§ WHAT YOU NEED TO DO: Reproduce the opening lines of the listing below exactly, stopping after the line that contains "Вршац (14, 2339)" and leaving out any pictures.

━━ SOURCE DATA ━━

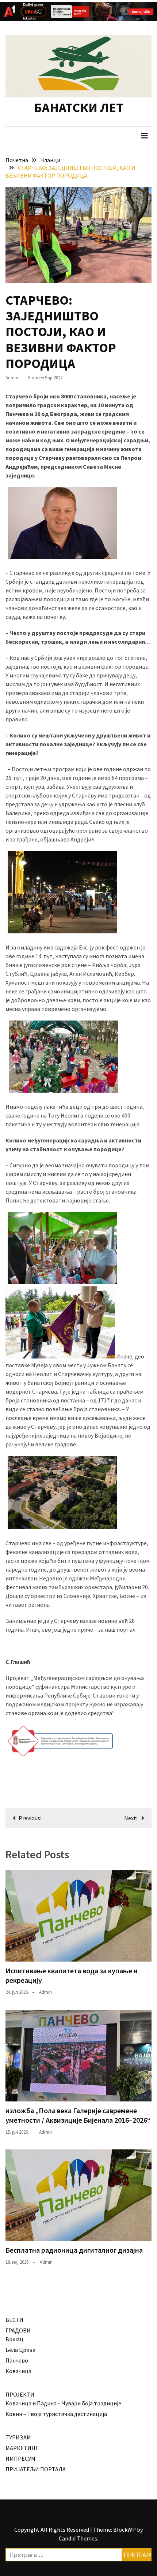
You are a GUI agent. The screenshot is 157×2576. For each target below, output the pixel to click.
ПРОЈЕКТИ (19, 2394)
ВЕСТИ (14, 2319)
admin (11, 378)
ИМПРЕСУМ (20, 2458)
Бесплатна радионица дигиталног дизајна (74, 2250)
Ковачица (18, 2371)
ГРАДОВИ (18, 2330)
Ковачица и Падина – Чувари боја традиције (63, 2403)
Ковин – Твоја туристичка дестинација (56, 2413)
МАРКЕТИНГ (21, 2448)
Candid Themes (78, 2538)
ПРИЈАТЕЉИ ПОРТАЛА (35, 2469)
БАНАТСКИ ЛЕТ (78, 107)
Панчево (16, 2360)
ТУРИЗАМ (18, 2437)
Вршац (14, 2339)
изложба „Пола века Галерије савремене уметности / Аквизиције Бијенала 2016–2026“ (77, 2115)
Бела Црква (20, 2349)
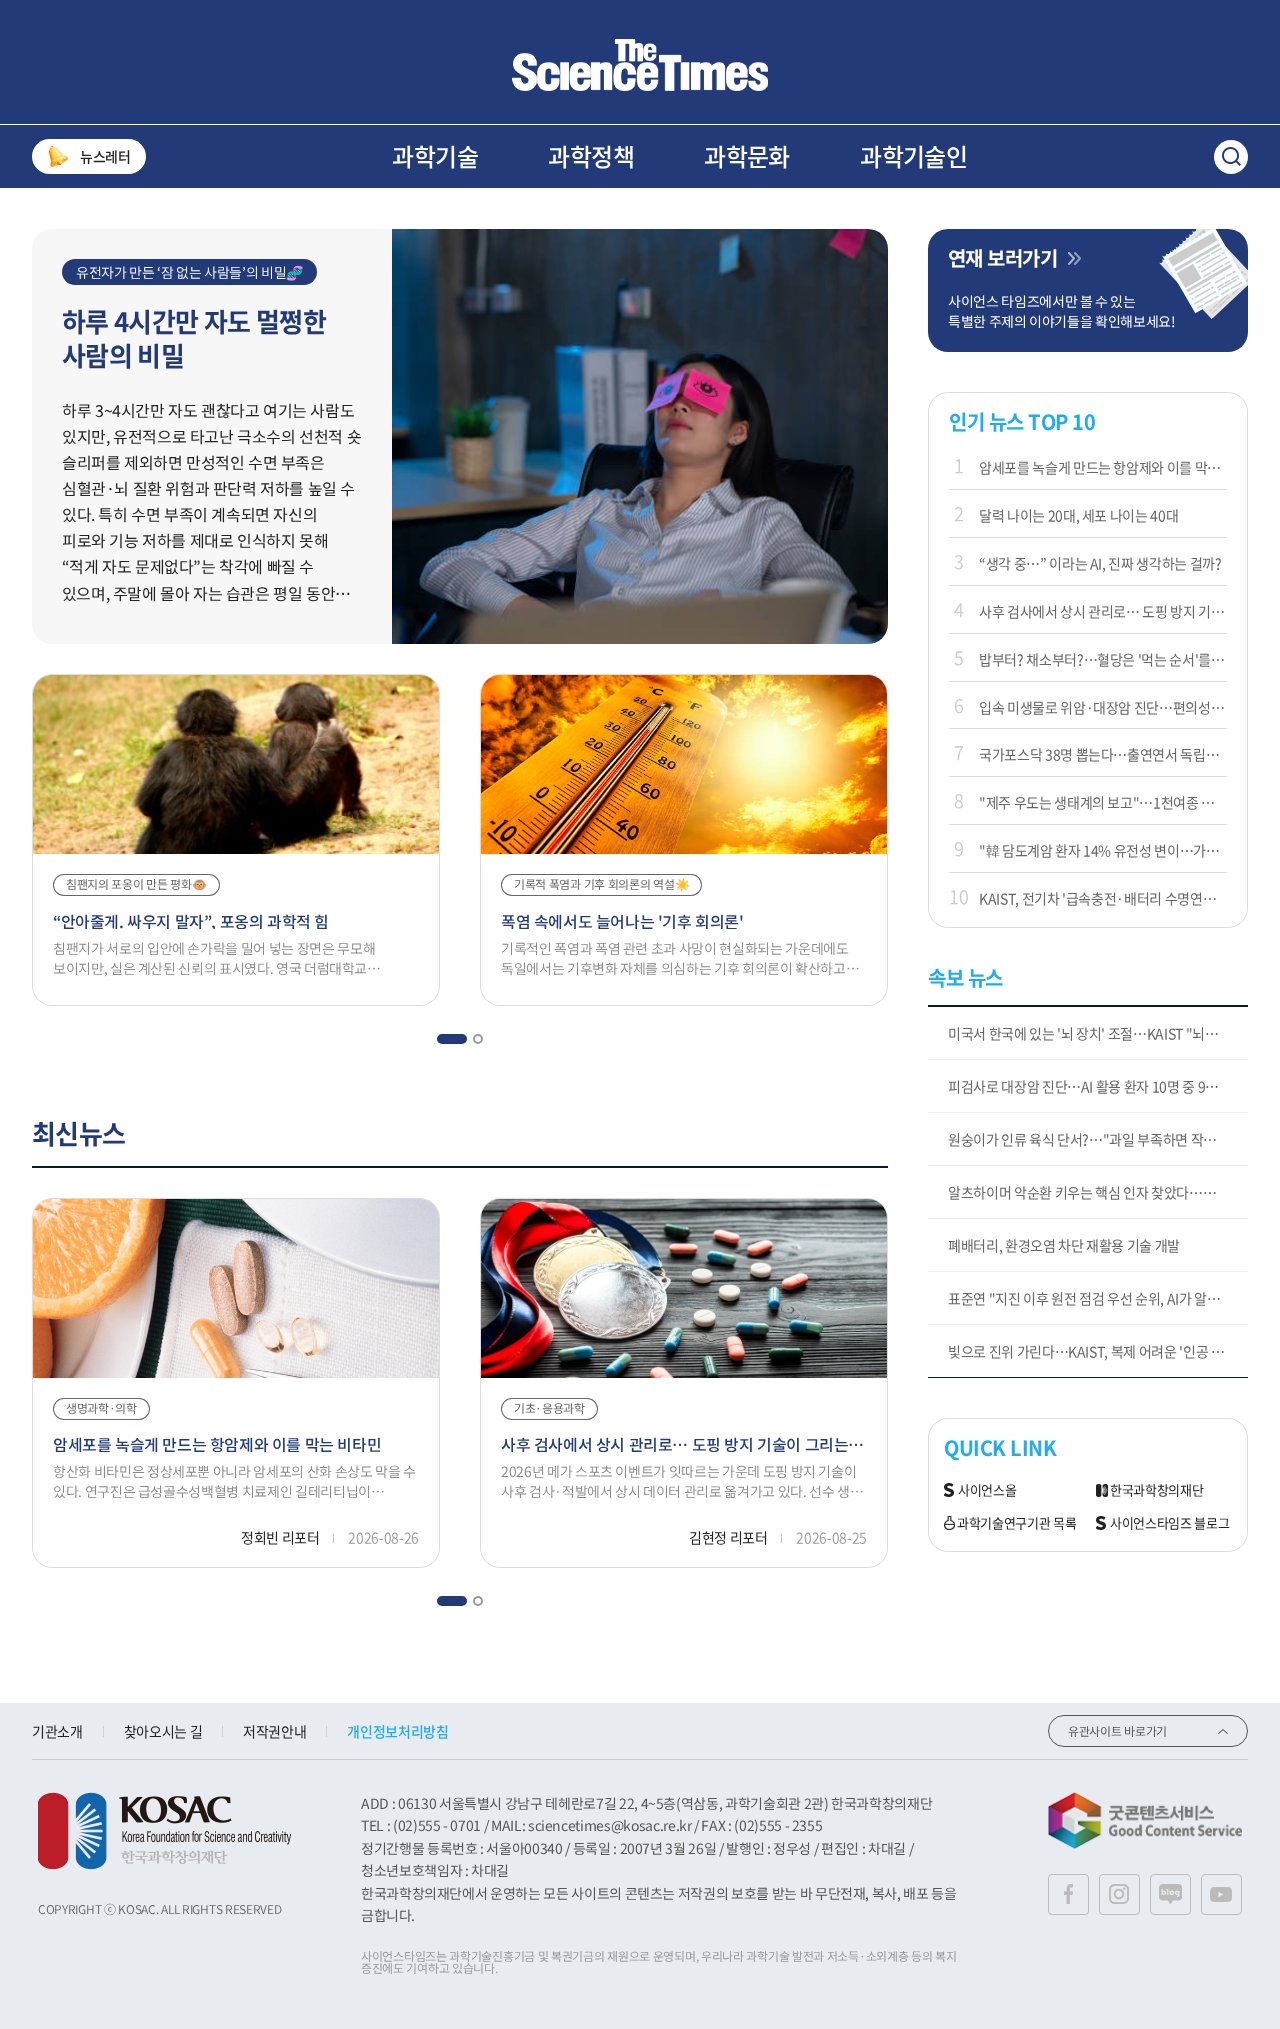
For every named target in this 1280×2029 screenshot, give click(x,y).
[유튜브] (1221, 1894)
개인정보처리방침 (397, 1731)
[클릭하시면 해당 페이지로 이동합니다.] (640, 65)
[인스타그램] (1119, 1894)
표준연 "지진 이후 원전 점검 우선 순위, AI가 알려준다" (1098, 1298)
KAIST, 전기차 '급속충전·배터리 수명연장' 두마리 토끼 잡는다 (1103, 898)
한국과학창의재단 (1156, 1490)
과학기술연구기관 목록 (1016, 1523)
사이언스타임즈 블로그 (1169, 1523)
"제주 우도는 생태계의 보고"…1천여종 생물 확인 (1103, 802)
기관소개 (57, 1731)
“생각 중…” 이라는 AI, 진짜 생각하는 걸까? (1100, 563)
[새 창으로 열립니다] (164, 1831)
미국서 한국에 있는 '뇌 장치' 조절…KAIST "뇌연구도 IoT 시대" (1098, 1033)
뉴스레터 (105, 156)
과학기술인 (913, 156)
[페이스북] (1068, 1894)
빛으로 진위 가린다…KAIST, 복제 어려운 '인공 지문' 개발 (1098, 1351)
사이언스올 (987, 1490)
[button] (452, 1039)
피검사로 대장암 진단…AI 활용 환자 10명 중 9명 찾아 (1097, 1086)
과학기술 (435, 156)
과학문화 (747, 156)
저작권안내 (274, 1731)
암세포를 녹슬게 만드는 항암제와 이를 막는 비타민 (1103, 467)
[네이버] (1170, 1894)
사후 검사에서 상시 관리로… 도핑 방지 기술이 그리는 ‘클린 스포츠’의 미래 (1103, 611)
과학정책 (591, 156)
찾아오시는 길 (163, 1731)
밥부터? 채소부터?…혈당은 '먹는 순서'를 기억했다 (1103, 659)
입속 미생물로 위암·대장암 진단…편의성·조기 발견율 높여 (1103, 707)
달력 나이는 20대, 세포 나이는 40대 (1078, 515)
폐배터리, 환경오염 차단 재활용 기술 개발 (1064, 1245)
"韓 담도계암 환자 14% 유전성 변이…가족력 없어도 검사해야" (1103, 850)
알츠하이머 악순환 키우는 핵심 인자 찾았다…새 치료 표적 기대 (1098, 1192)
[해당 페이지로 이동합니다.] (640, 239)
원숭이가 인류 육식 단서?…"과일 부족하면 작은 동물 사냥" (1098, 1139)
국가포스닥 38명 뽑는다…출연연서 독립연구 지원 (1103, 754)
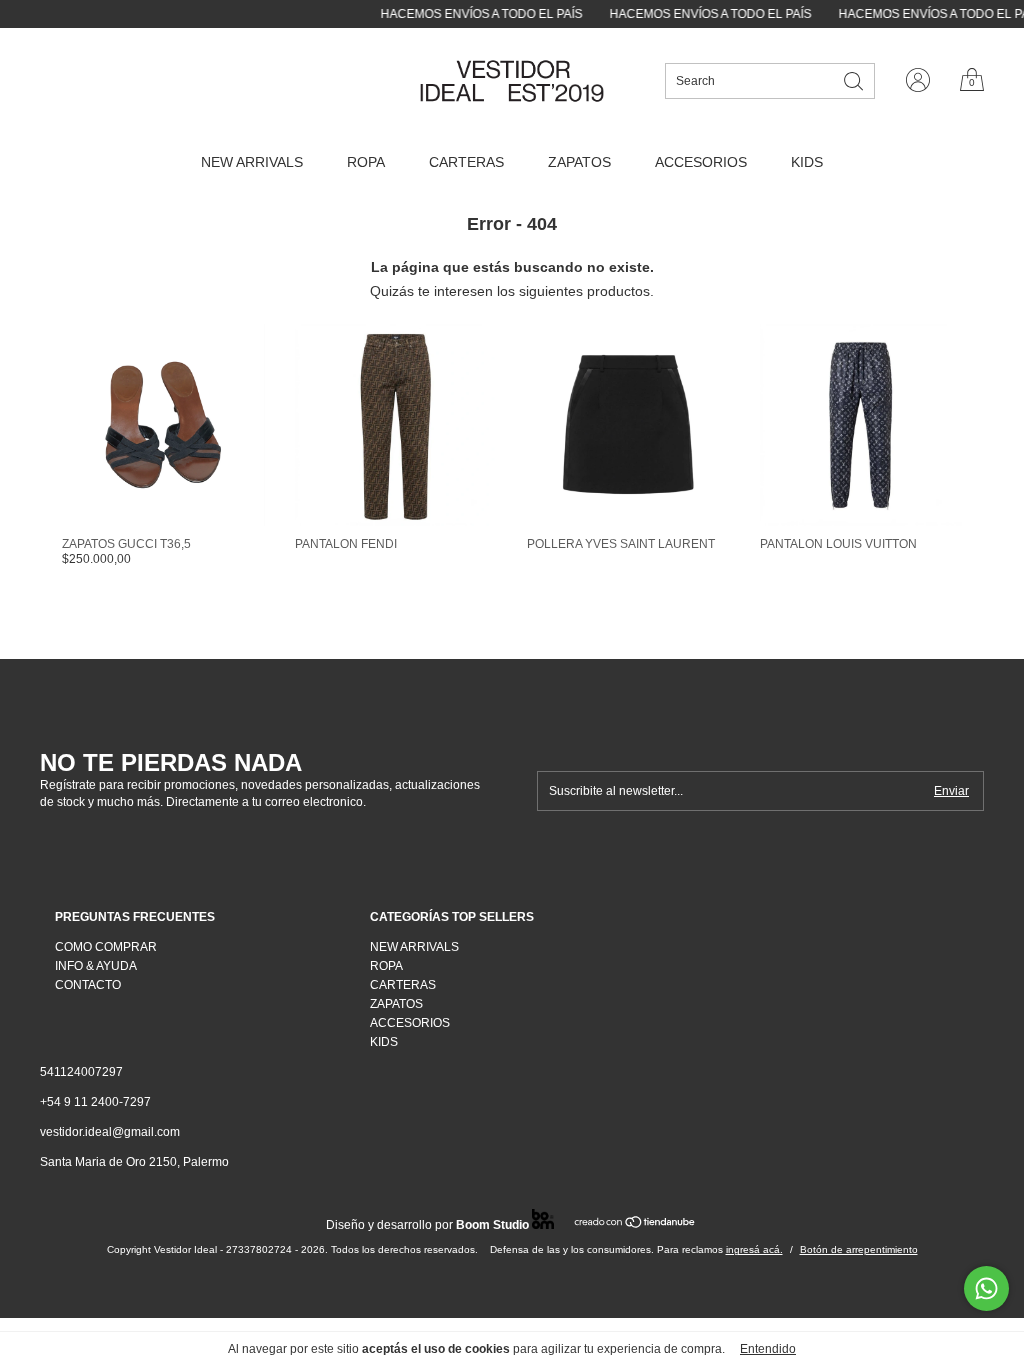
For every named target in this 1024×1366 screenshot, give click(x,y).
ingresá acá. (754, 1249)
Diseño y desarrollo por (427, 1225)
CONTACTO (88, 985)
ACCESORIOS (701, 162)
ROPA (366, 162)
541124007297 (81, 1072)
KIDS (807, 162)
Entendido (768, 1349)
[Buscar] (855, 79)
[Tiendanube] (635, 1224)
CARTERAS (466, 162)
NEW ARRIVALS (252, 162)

━━━

§ RESULT OF THIS TASK:
You are a GUI agent. The screenshot is 157×2576. For each target below, output the pixel to click.
ПРОЈЕКТИ (19, 2394)
ВЕСТИ (14, 2319)
admin (11, 378)
ИМПРЕСУМ (20, 2458)
Бесплатна радионица дигиталног дизајна (74, 2250)
Ковачица (18, 2371)
ГРАДОВИ (18, 2330)
Ковачица и Падина – Чувари боја традиције (63, 2403)
Ковин – Твоја туристичка дестинација (56, 2413)
МАРКЕТИНГ (21, 2448)
Candid Themes (78, 2538)
ПРИЈАТЕЉИ ПОРТАЛА (35, 2469)
БАНАТСКИ ЛЕТ (78, 107)
Панчево (16, 2360)
ТУРИЗАМ (18, 2437)
Вршац (14, 2339)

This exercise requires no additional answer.